Next, you can review the parsed data and information. Let's begin by examining the metadata.

In [None]:
acc.metadata

You can also inspect the resulting dataframe.

*Note: While the parser is equipped to extract additional information from the file, detailed documentation for these advanced features is currently unavailable. For now, let's focus on the basic counts.*

In [None]:
acc.df

Although both datasets are recorded in 10-second epochs, they aren't time-aligned. This misalignment could complicate later merging. Therefore, aligning them to the nearest neighbor is a simpler approach.

*Note: Employing the resample method without a specified target sampling frequency defaults to a "uniform" alignment. While there are defined rules for uniforming, upsampling, and downsampling, these are not yet documented.*

In [None]:
acc.resample()

Next, we'll identify non-wear time using the Choi (2011) algorithm, a method based on the vector magnitude (VM) derived from activity counts.

- The vector magnitude (VM) needs to be calculated as a prerequisite for the non-wear detection algorithm.
- Following this, you can examine daily wear times and remove any invalid days. While I aim to make this function more robust in the future, it should suffice for now. Let's set the parameter for minimum wear time to 10 hours per day. If the accelerometer (counts) data doesn't meet this threshold, invalid days will be excluded.

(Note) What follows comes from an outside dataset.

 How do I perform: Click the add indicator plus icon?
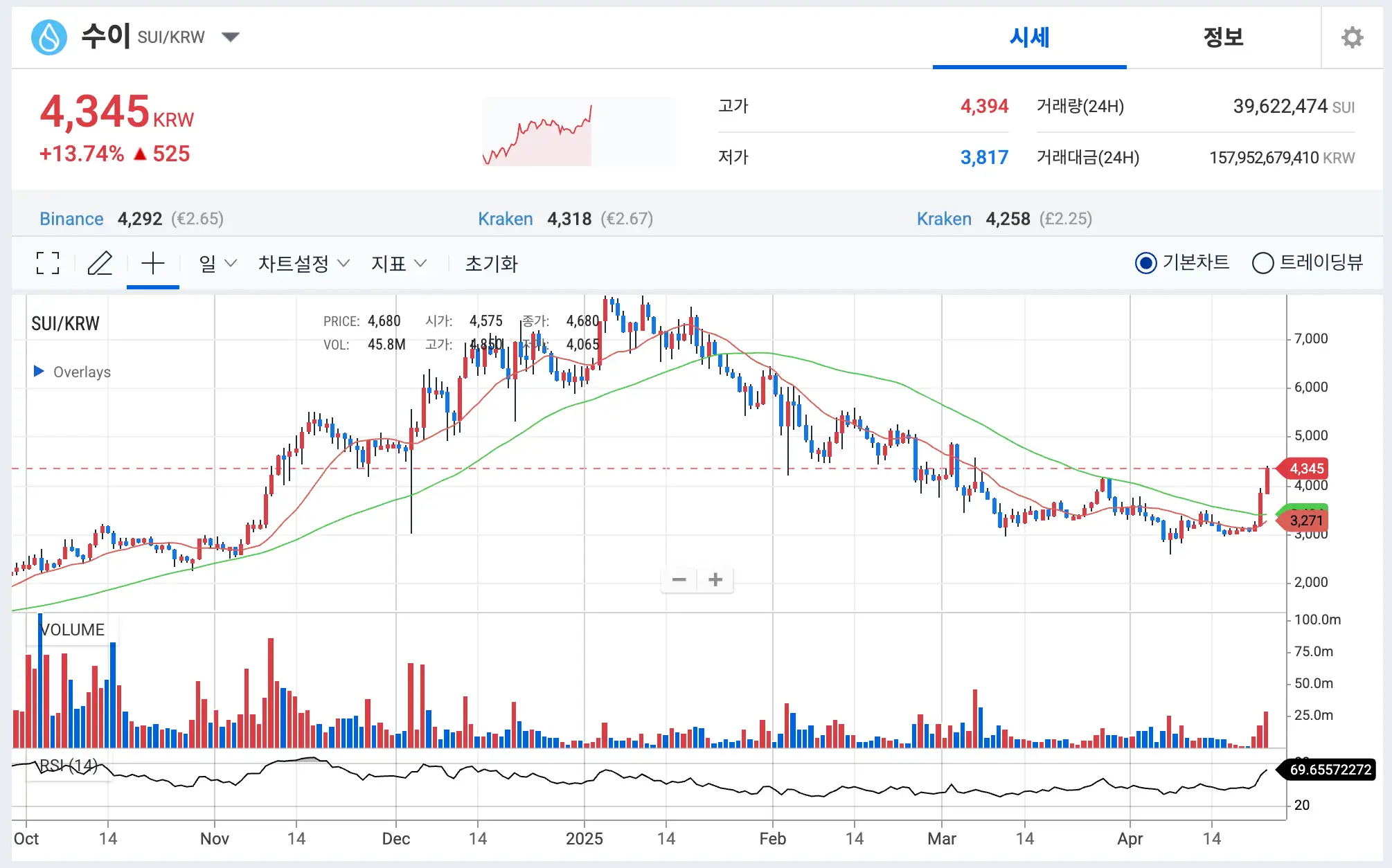pyautogui.click(x=153, y=263)
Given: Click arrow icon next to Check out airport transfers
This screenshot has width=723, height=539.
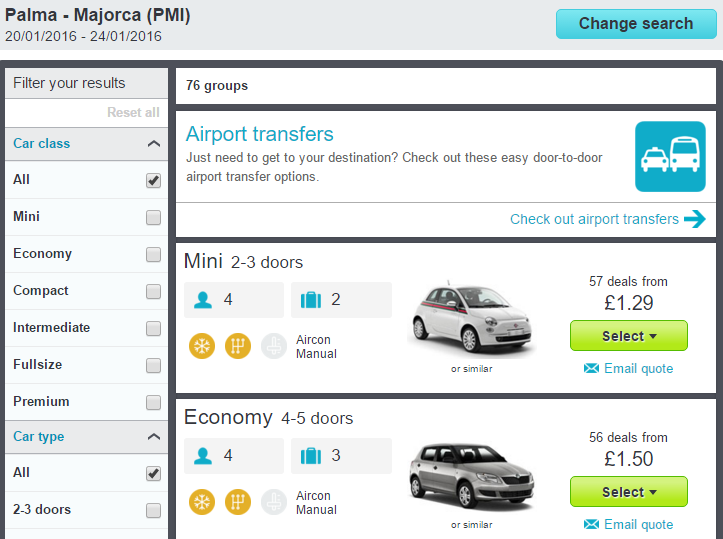Looking at the screenshot, I should click(695, 219).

*Note: It's important to be aware that the non-wear detection algorithms will likely be updated. Instead of the current threshold scaling, best practice, supported by research, indicates that we should first downsample the 10-second epochs to 1-minute epochs (as the Choi algorithm is intended for this duration), perform the non-wear detection, and then upscale the results. This straightforward method should improve the alignment with existing validation findings.*

In [None]:
from labda.accelerometer import WEAR_ALGORITHMS

acc.add_vector_magnitude("counts", overwrite=True)
acc.detect_wear(WEAR_ALGORITHMS["choi_2011"], overwrite=True)

days, valid = acc.get_wear_times(duration="10h", drop="acc")
days

- Activity intensity will now be determined based on established cut-points. Several implementations are currently available, and new ones can be easily integrated or modified upon request. If you have specific cut-points in mind, please let me know; otherwise, I can offer some recommendations.
- Next, you can review the activity summaries. By default, these are aggregated to a daily level, allowing you to assess the participant's overall activity levels.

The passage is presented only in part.